Exercise passage Block Start

Rental prices in the United States have been on a downward trend for the past 10 months, according to a report from Realtor.com. However, the latest data shows that this decline is starting to slow down, with asking prices increasing slightly in May compared to April. The median asking price for rent in May was $1,732, up $10 from the previous month.

This stagnation in progress on rental costs is concerning, as it may indicate that high inflation is here to stay. Rent has been a driving force behind inflation for months, as pandemic lockdowns, pent-up demand, and record-high housing prices have sent costs soaring. The report from Realtor.com warns that this slowdown in progress could hinder further improvements in the overall rate of inflation and add long-term uncertainties. It also underscores the need for additional housing construction to alleviate the supply shortage contributing to higher costs.

High rents are particularly concerning for lower- and middle-income families, as housing costs most directly affect household budgets. Roughly 34% of households are renters, with that figure even higher for lower- and middle-income families. More than half of households with family income below the national median are renters.

While some areas in the South and West saw the largest rent decreases, there were also increases in rental prices in certain parts of the Midwest. The report highlights that new housing supply in cities like Austin, Texas, Nashville, Tennessee, and San Antonio, Texas, contributed to the decline in rental prices. However, cities like Indianapolis, Milwaukee, and Minneapolis saw a spike in rental prices last month.

Overall, the data suggests that while there are some signs of easing in certain parts of the country, high rental prices may continue to be a significant issue for many households.

Exercise passage Block End

**Exercise goal**:
Rewrite the rental-price text starting at "High rents are" and ending at "prices last month.", with "renters" changed to "tenants".

Material supplied Block Start

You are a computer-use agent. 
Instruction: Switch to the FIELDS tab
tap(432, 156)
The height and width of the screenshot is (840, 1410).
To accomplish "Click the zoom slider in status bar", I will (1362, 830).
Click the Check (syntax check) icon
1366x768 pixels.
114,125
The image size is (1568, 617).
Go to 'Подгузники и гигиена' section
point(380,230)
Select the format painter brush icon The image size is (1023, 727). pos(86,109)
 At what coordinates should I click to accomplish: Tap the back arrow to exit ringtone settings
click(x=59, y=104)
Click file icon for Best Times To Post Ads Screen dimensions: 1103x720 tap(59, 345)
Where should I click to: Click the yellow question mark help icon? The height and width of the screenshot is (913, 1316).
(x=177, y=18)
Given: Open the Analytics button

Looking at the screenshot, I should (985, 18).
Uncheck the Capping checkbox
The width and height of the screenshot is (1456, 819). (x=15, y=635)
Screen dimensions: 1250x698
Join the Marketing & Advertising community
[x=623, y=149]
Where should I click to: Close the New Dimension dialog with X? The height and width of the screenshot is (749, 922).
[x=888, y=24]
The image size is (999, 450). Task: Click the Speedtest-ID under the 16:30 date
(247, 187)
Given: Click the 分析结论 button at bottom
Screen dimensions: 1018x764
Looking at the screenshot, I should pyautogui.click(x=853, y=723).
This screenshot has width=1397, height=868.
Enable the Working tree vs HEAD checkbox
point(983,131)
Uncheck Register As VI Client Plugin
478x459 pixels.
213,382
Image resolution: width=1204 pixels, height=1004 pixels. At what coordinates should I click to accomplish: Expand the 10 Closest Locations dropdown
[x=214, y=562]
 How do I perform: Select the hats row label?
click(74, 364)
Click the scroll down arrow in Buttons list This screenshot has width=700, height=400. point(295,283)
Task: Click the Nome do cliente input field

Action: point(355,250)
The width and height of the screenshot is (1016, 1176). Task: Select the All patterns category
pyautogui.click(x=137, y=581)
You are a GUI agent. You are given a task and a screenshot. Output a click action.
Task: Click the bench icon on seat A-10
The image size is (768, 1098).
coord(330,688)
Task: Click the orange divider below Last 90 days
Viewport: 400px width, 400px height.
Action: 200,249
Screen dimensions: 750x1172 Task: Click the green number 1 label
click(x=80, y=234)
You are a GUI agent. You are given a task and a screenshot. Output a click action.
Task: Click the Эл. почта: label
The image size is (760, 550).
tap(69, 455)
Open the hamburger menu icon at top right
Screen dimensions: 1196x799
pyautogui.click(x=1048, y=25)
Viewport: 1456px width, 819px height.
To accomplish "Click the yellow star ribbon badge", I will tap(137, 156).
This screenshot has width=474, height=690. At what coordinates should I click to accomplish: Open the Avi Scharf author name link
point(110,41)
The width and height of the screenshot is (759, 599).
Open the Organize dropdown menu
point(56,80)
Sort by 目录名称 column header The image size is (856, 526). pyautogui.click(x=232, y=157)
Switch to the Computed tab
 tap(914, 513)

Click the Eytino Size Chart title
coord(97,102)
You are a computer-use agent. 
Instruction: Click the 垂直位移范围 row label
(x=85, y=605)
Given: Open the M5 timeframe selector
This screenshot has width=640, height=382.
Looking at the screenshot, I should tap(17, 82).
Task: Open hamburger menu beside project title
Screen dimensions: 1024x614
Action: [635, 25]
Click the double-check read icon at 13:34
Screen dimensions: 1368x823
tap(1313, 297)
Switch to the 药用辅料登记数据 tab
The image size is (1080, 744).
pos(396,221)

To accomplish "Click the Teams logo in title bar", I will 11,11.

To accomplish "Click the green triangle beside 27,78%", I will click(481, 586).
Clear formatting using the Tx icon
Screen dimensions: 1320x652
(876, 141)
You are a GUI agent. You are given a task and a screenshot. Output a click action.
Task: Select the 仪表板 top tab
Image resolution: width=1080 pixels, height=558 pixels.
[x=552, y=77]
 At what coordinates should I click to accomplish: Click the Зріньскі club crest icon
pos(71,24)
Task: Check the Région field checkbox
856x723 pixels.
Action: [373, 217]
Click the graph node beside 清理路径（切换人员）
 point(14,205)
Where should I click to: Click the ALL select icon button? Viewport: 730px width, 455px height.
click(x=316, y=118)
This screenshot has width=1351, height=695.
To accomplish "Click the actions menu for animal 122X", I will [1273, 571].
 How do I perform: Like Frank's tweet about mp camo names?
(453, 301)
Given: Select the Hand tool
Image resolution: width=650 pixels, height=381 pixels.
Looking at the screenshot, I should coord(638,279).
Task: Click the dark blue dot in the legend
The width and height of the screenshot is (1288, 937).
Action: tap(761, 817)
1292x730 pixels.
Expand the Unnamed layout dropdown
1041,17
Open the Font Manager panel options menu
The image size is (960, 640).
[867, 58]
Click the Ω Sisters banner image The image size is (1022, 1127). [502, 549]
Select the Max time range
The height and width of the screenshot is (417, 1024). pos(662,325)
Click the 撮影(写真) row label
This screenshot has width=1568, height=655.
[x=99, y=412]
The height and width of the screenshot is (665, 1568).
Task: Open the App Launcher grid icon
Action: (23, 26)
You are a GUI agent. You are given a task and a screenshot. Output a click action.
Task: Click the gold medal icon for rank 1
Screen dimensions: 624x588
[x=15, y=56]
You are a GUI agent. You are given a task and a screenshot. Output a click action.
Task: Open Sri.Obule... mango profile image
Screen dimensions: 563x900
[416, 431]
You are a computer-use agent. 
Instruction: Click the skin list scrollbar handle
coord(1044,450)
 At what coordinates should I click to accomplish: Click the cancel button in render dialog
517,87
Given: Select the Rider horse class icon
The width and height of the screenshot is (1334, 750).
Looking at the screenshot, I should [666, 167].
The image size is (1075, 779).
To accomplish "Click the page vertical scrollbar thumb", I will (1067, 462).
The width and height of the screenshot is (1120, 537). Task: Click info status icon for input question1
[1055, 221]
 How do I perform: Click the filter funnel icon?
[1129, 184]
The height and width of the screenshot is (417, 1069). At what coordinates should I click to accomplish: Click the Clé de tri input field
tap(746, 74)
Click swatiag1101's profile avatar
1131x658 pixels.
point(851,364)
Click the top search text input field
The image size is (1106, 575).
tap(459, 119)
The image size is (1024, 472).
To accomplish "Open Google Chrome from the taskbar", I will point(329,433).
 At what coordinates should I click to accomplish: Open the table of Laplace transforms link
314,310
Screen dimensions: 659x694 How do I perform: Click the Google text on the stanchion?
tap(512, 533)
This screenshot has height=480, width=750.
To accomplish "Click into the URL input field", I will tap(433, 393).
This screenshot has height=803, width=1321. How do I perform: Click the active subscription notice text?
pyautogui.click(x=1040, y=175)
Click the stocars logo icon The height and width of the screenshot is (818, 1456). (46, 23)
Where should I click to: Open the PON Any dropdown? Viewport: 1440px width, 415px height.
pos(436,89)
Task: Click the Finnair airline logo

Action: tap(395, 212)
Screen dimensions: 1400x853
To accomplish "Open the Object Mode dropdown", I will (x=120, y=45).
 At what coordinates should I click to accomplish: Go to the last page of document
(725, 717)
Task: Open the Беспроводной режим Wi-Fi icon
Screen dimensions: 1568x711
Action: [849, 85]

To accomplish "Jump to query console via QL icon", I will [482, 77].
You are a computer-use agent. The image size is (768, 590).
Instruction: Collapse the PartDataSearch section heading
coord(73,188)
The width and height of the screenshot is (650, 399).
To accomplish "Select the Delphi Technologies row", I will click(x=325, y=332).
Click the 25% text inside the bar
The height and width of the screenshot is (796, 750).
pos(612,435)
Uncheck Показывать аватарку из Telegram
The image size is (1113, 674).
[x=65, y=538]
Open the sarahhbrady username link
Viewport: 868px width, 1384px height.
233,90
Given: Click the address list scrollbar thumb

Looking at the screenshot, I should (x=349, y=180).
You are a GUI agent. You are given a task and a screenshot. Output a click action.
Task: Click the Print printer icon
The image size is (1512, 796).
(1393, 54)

Material supplied Block End

**Result of the exercise**:
High rents are particularly concerning for lower- and middle-income families, as housing costs most directly affect household budgets. Roughly 34% of households are tenants, with that figure even higher for lower- and middle-income families. More than half of households with family income below the national median are tenants.

While some areas in the South and West saw the largest rent decreases, there were also increases in rental prices in certain parts of the Midwest. The report highlights that new housing supply in cities like Austin, Texas, Nashville, Tennessee, and San Antonio, Texas, contributed to the decline in rental prices. However, cities like Indianapolis, Milwaukee, and Minneapolis saw a spike in rental prices last month.